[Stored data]
==================================================

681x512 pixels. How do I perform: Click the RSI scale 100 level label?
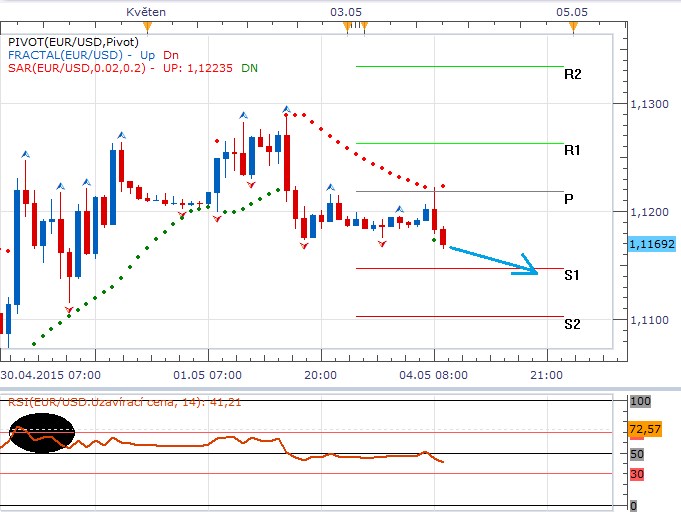coord(640,401)

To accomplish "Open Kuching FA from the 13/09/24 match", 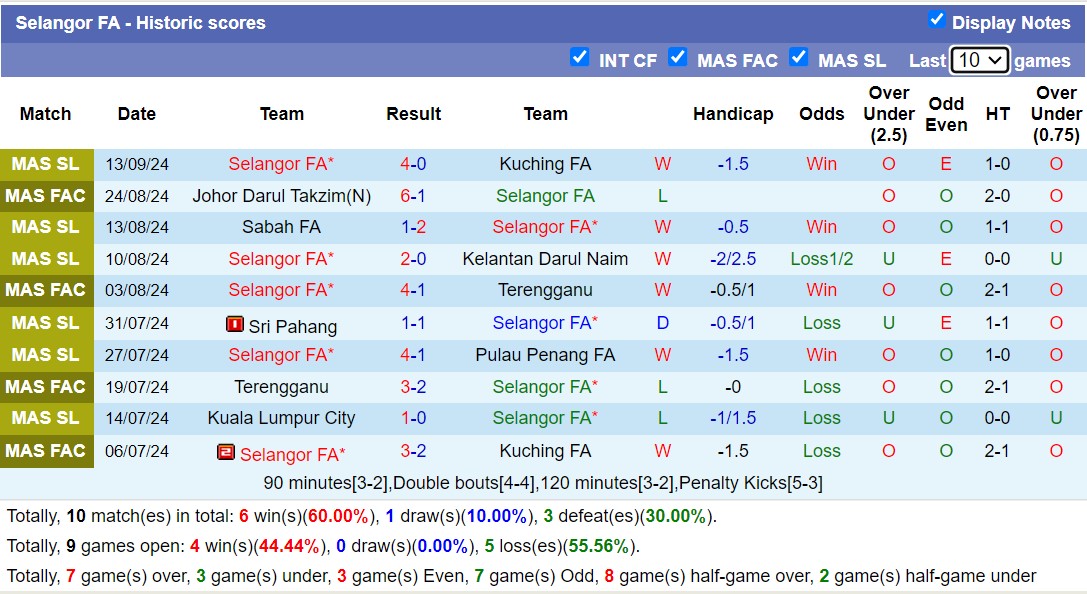I will point(545,163).
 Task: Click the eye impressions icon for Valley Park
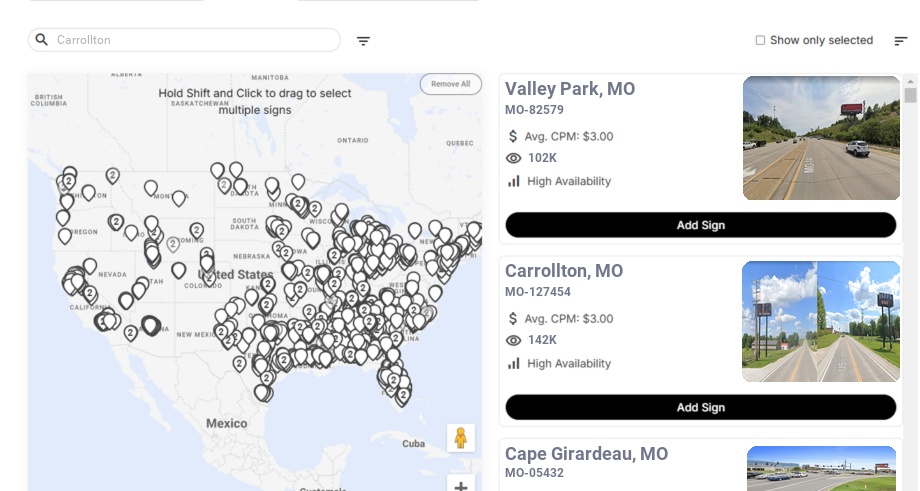coord(514,158)
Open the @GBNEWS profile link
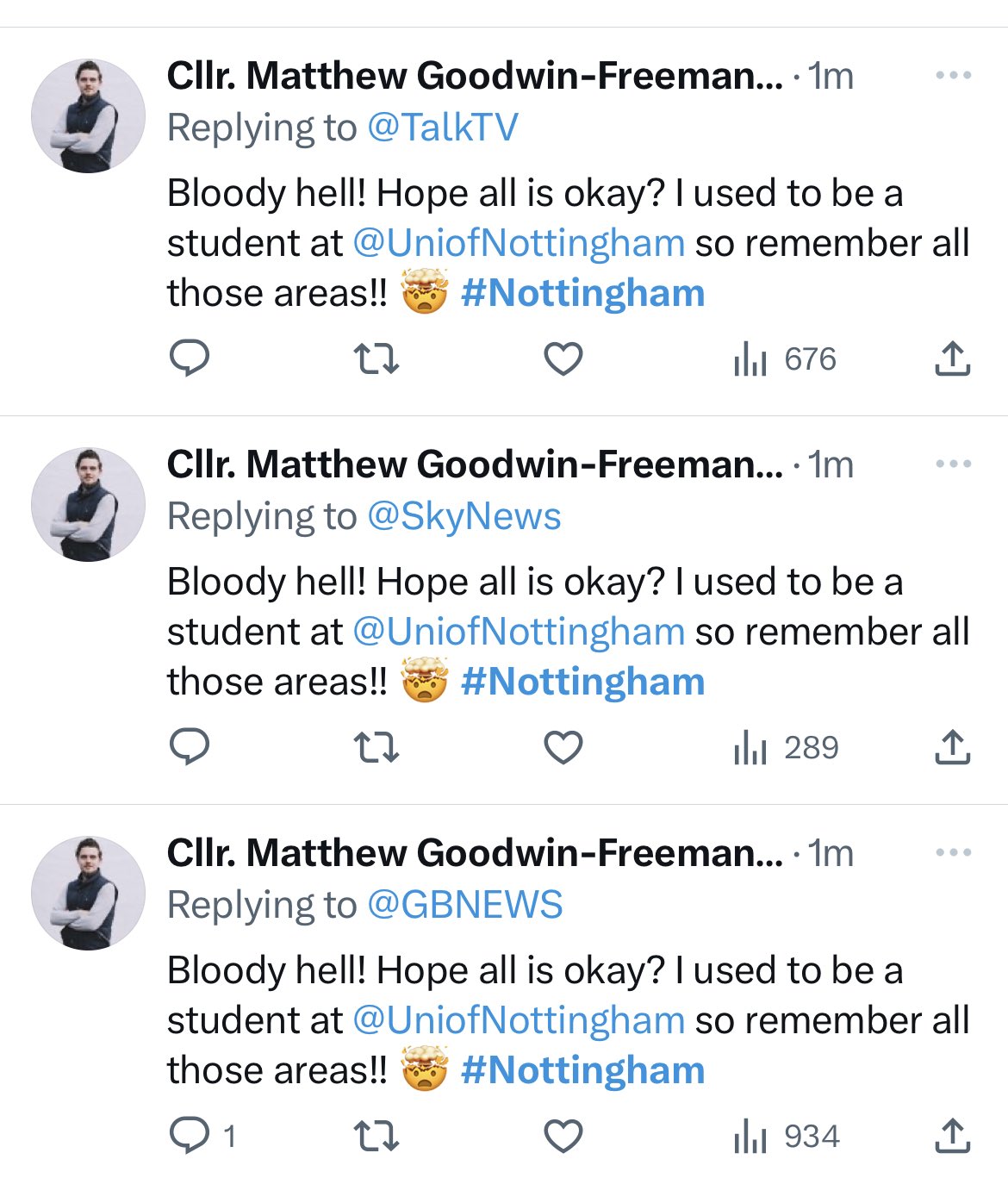 pos(464,905)
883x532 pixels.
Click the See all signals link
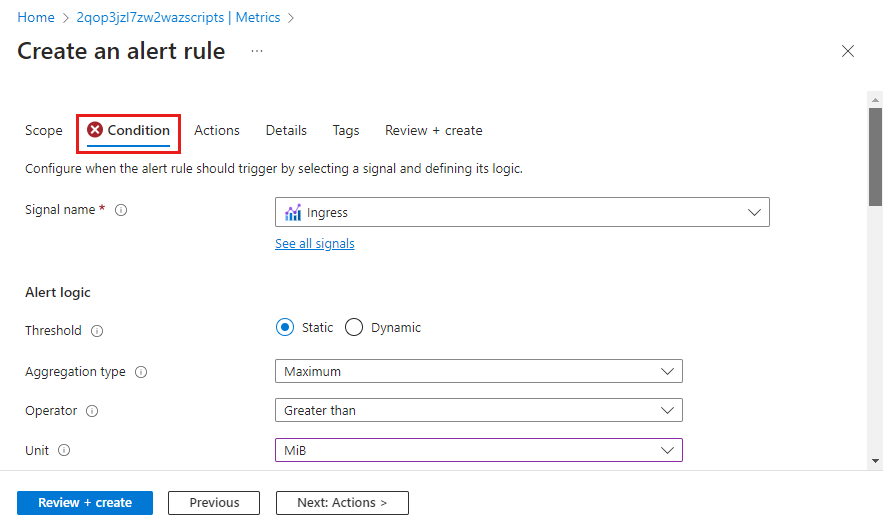pyautogui.click(x=315, y=244)
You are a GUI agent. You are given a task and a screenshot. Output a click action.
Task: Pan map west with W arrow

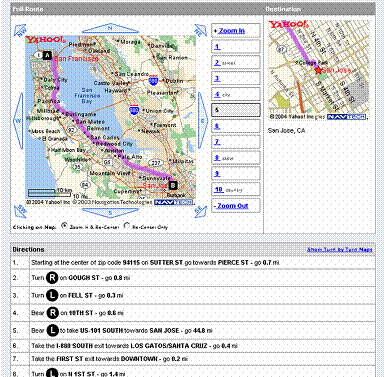click(x=19, y=120)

==================================================

Excluding the pictures, restate word for word the lines from the one that holds "883x532 pixels." through the last line of the entries, both ends included.

883x532 pixels.
Click the See all signals link
pyautogui.click(x=315, y=244)
You are a GUI agent. You are given a task and a screenshot. Output a click action.
Task: Pan map west with W arrow

click(x=19, y=120)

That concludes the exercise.